My big set of DynAudio BM15A monitors was around $2500 or so for the pair, and those are still relatively cheap compared to what you’ll find in many major studios.
But, in your case, buy your cheap set of monitors first if you just need something to get to work with right away and can’t wait until you can save up for a better set. If you don’t already have a decent pair of headphones, you may want to get a good set of those now as well. I personally like the Audio Technica ATHM50 Professional Monitor Headphones. But, then, start saving up and plan on at least $1000 to $2000 for your good pair of monitors that you’ll need at some point to really know what’s going on. You might also want to invest in a sub-woofer at some point, especially if you do any kind of electronic dance or hip-hop music where the sub frequencies are very important. However, it’s best to have one set of monitors that gives you deep bass without the use of a sub, as a sub can be very hard to match up properly with another set of monitors, and can fool you into thinking you have more bass than you really do. Subs are also highly dependent on where you place them in the room, and for best results they should be used with a cross-over system to remove those sub frequencies from the monitors you are using them with. Some subs have a cross-over built-in to them for this purpose. I personally have my sub on its own separate switch so I can turn it on or off independent of any other set of monitors (so I can also use it with any of the sets of monitors as needed). Now that I have my room dialed in and tuned properly, I really only use the sub for the surround set of BM6A monitors when doing surround work, or with a stereo set of the BM6A to extend the bass on those for a quick check when doing stereo mixes (but usually leave the sub off most of the time).

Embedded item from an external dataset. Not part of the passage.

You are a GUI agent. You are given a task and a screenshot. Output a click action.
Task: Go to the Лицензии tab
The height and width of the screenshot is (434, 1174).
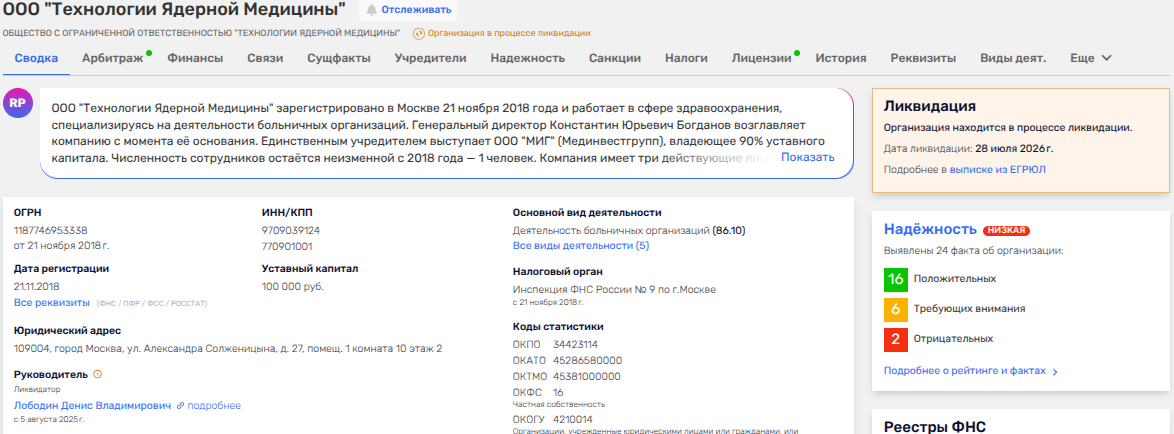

Sorry I can’t get more specific on monitors in your price range, but there really aren’t many monitor pairs out there that are of decent quality that fall into that range. If at all possible, try to buy from a place that has a 30 day return policy so you can try them out in your own studio first to see if they will work in your room and with the placement in your room. Next thing you should do is to look at acoustic treatments… you can find lots of great information on the RealTraps site, and I highly recommend (and use) Ethan’s products.